We then use a scalpel and make a skin incision over the laser point on the skin. Blunt dissection is then used to dissect down to the bone and then the appropriate drill is inserted into the incision. The drill is then placed in the center of the locking hole in typical perfect circles manner. We then move the drill to be in-line with the c-arm beam and adjust it so that the laser pointer is in the center of the back of the drill. Now that the laser is colinear with the drill, we are ensured that the drill hole will be in the exact right position for the locking screw (Fig. 2). Complete the locking of the nail by finishing your drill hole, measuring, and placing the appropriately sized interlocking screw (Fig. 3). See supplemental video part 1 to 3 for complete technique (Supplemental Digital Content 1, https://links.lww.com/TIO/A69, Supplemental Digital Content 2, https://links.lww.com/TIO/A70, Supplemental Digital Content 3, https://links.lww.com/TIO/A71).

F2FIGURE 2:

This image demonstrates how the drill, drill tip, and screwdriver are perfectly aligned with the laser of the image intensifier.

F3FIGURE 3:

The final result is a successfully placed locking screw.

COMPLICATIONS

The perfect circle technique works well but can result in extensive radiation exposure and operative time. A study by Sanders et al2 demonstrated radiation exposure to the surgeon was 2.6× more when a free-handed technique was used for placing locking screws in femoral IMNs. Additional complications include errantly placed screws and damage to the implant. Errantly placed locking screws can end up outside of the locking hole, which defeats the purpose of the screw. Also, drilling off-axis can widen the near cortex and lead to off-axis placement of screws, which, compromises the mechanical integrity of the screw-bone interface and screw-device integrity, respectively. Lastly, the improper trajectory of the drill tip can damage the IMN which can lead to implant damage or failure.

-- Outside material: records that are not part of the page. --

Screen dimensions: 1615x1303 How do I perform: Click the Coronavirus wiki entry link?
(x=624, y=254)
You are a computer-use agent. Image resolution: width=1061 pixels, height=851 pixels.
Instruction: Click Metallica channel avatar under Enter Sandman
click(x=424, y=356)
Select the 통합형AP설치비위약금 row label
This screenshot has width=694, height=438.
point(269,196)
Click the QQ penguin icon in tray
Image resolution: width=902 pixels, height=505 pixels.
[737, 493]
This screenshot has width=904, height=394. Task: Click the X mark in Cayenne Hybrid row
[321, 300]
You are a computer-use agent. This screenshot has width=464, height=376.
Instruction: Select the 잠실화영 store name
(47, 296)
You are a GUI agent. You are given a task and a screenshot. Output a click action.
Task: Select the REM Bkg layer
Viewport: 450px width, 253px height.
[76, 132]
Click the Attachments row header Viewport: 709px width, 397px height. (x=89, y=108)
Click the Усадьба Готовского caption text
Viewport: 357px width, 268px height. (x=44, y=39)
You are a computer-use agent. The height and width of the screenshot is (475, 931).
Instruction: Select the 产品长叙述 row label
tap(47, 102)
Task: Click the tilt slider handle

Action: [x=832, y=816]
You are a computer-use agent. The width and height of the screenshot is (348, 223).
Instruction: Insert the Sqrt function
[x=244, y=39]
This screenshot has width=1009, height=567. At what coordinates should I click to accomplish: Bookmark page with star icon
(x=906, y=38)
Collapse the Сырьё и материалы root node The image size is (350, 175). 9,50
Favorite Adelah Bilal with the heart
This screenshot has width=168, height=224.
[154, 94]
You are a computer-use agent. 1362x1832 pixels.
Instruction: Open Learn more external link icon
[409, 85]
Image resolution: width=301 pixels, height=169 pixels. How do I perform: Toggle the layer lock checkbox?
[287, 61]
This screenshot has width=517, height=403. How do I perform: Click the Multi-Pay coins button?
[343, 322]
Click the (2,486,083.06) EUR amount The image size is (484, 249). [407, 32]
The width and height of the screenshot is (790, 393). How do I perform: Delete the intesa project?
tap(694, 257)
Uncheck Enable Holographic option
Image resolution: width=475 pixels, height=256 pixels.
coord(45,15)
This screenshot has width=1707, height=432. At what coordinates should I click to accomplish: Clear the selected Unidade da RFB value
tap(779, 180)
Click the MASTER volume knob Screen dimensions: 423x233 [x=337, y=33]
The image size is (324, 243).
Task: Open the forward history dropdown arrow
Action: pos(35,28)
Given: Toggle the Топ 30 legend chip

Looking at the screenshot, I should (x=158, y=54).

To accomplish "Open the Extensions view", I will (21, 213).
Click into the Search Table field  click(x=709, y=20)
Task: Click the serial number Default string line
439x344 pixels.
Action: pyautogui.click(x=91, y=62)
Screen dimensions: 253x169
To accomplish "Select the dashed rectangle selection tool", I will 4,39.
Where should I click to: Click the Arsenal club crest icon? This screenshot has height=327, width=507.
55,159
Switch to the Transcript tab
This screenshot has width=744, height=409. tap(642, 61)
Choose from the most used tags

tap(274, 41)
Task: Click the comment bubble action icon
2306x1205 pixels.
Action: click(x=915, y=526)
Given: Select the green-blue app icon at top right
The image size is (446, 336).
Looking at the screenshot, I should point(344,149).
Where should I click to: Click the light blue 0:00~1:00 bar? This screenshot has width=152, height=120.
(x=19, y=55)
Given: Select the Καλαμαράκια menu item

These complications have led manufacturers to create extended aiming arms and tools to help assist in the placement of these locking screws. These devices are not universally available and can have a significant financial burden. Numerous studies have shown no significant difference in operative time or the success of screw placement.3,4

EXPECTED OUTCOMES

Using our adaptation to the traditional perfect circle technique is an easy maneuver that can lead to increased success. The primary advantage of this trick is that it easily facilitates free-hand placement of locking screws. In addition, it quickly helps find the correct drill trajectory and screw path. This technique is simple and reproducible and requires no additional large equipment. It is not limited to any particular manufactured nail or anatomic location. This maneuver should be in all orthopedic surgeon’s armamentarium.

REFERENCES 1. Conway D, Albright P, Eliezer E, et al. The burden of femoral shaft fractures in Tanzania. Injury. 2019;50:1371–1375. 2. Sanders R, Koval KJ, DiPasquale T, et al. Exposure of the orthopaedic surgeon to radiation. J Bone Joint Surg Am. 1993;75:326–330. 3. Ehlinger M, Dillman G, Czekaj J, et al. Distal targeting device for long Gamma nail(®). Monocentric observational study. Orthop Traumatol Surg Res. 2013;99:799–804. 4. Yoo JI, Jeong H, Na J, et al. Comparison of intraoperative radiation exposure with and without use of distal targeting device: a randomized control study. Arch Orthop Trauma Surg. 2019;139:1579–1586.